#### Task inputs ####

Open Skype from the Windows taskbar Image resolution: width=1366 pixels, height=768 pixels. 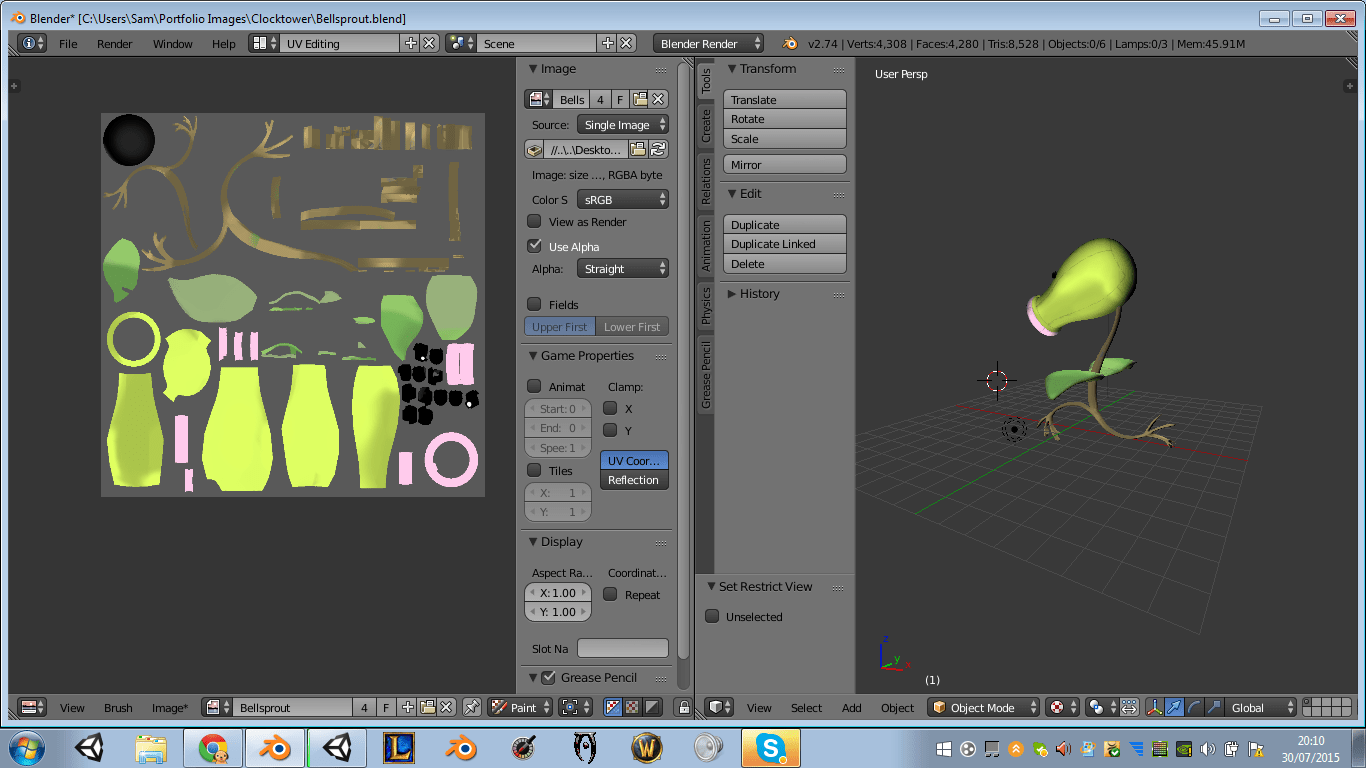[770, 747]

####
#### Task inputs ####

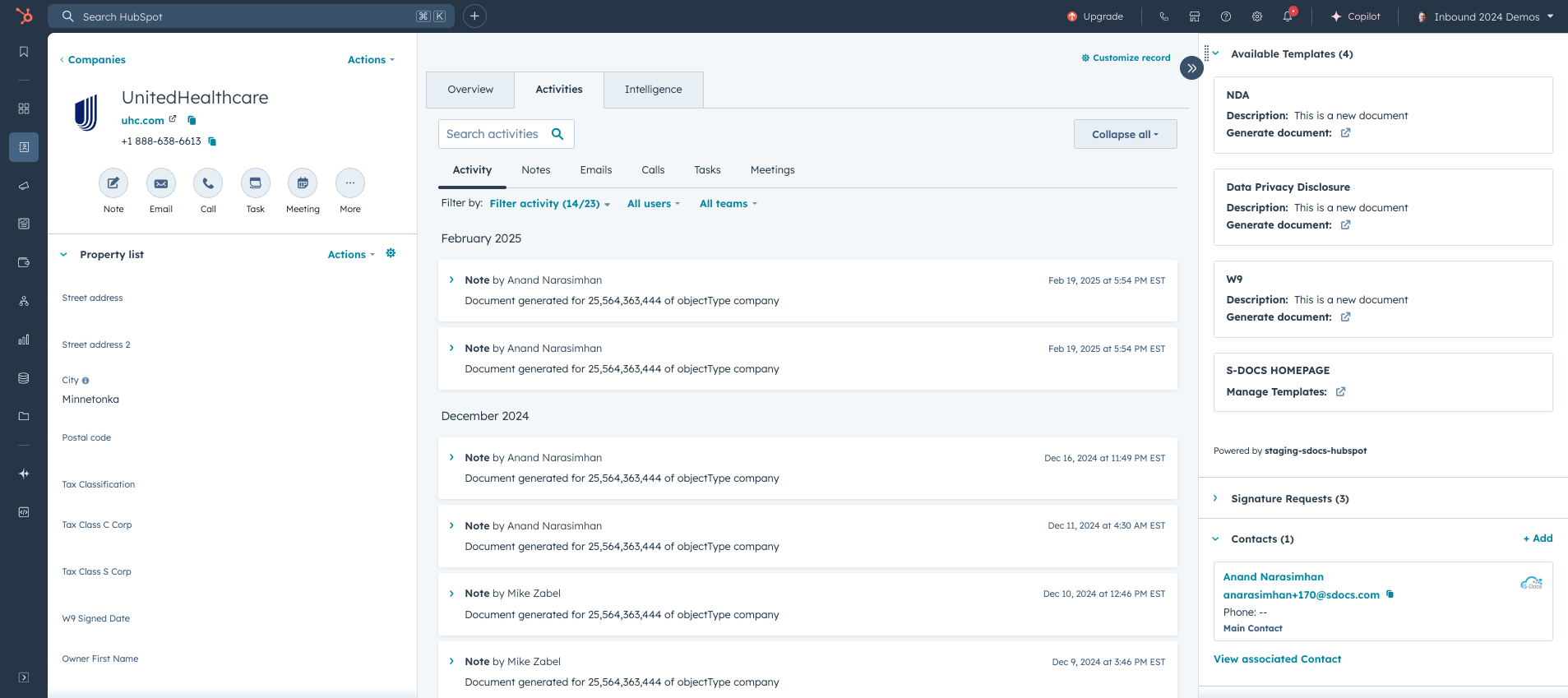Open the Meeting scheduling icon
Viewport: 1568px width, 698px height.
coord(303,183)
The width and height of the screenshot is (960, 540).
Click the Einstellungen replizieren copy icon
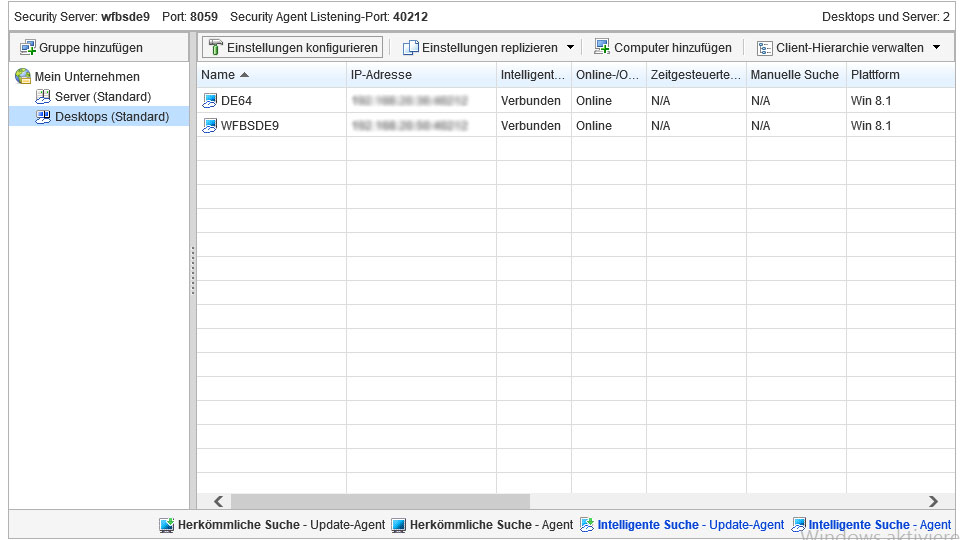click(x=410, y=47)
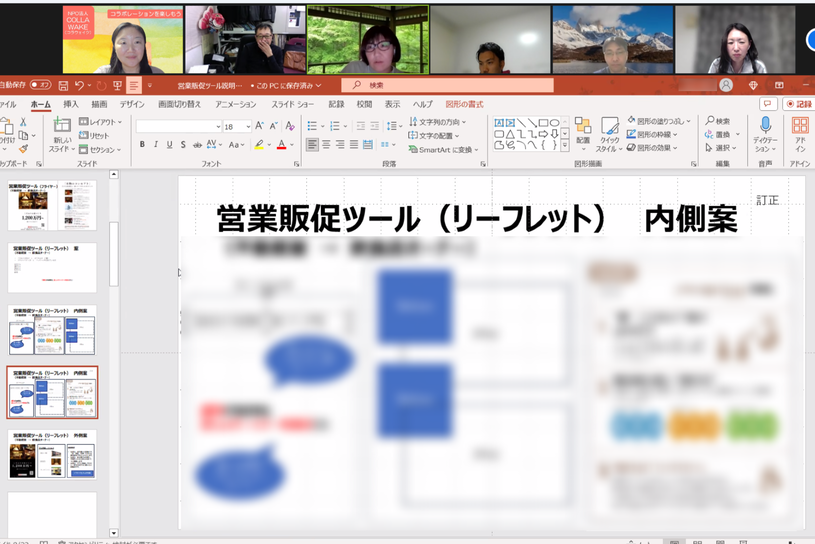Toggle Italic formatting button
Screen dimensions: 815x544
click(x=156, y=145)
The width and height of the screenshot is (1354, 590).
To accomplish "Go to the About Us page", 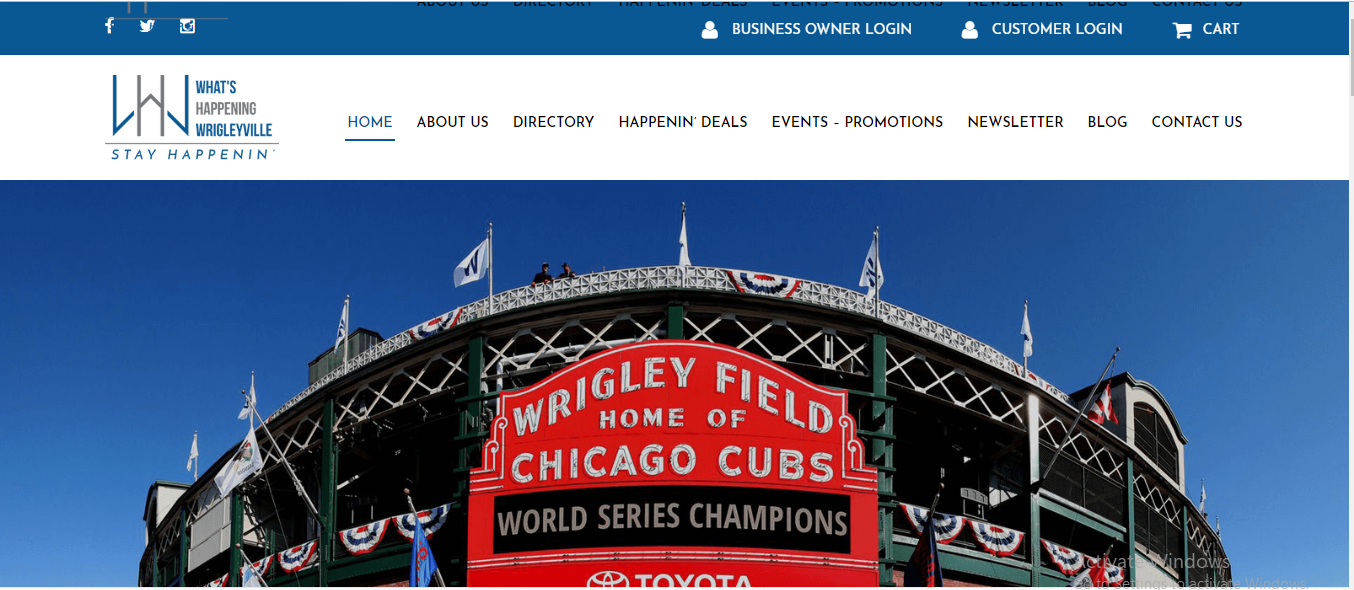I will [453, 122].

####
#### Task inputs ####

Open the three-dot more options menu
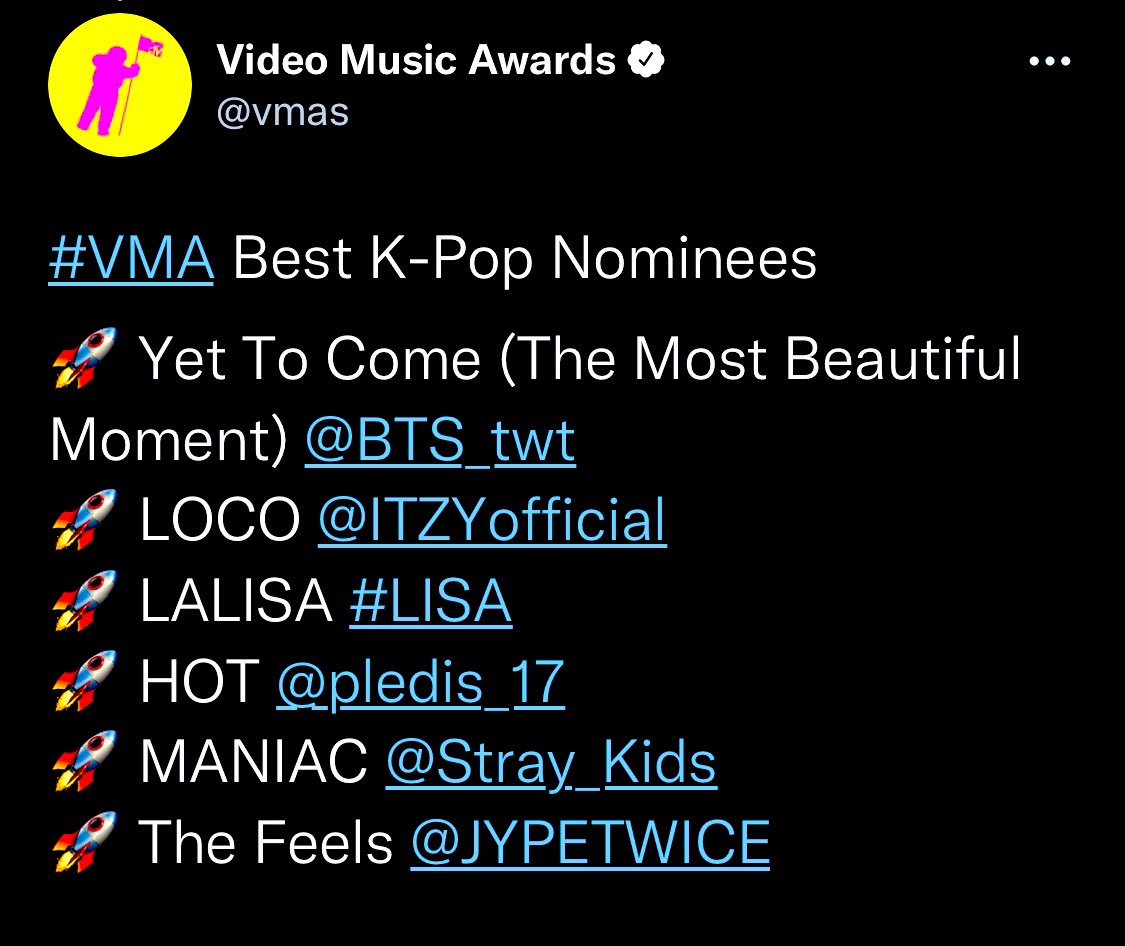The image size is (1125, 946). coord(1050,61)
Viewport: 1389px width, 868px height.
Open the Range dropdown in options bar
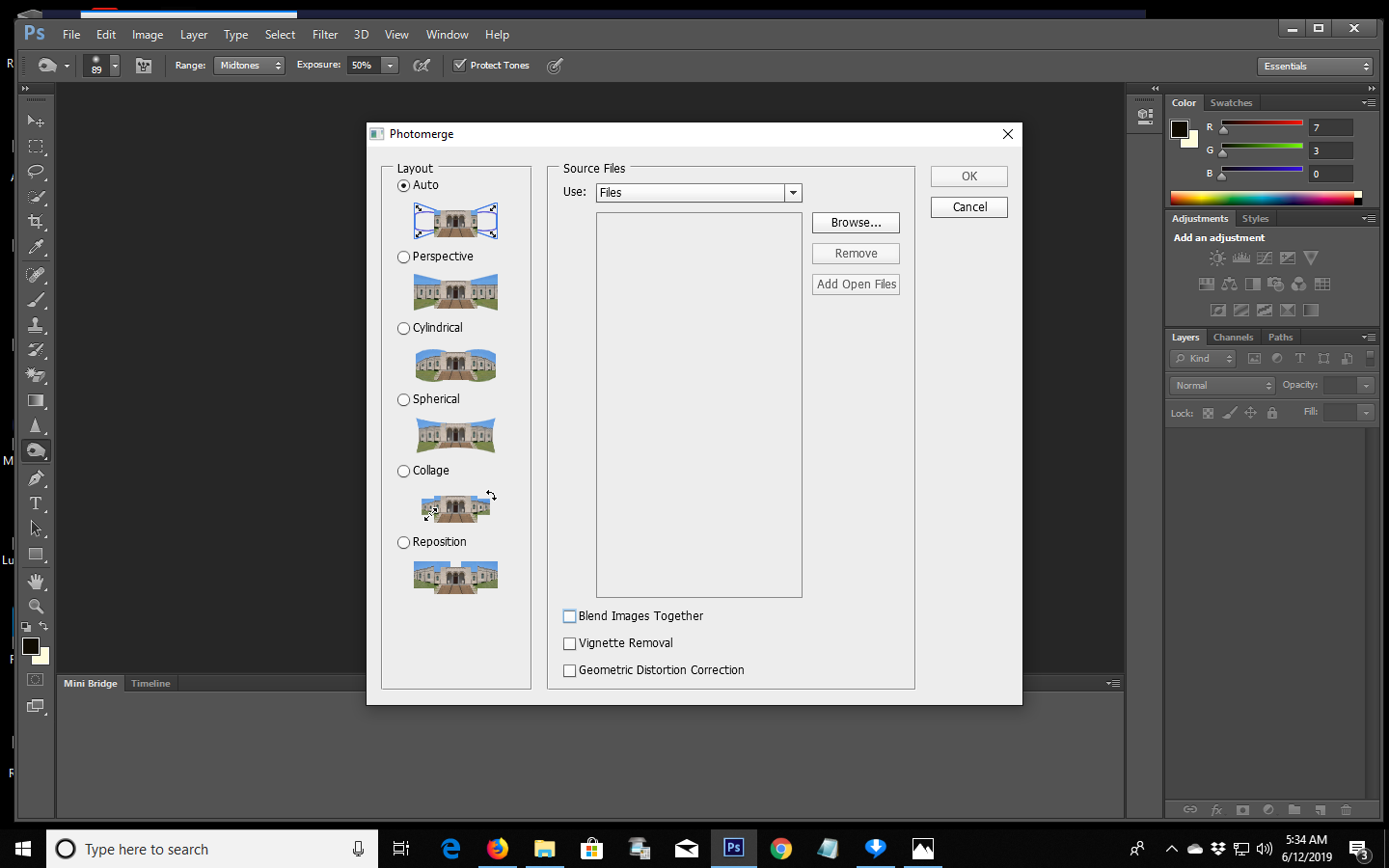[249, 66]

####

* Activity: Take from the listing every line in which the word "screenshot" appears.

* Output for this exercise:
The width and height of the screenshot is (960, 540).
The width and height of the screenshot is (1354, 590).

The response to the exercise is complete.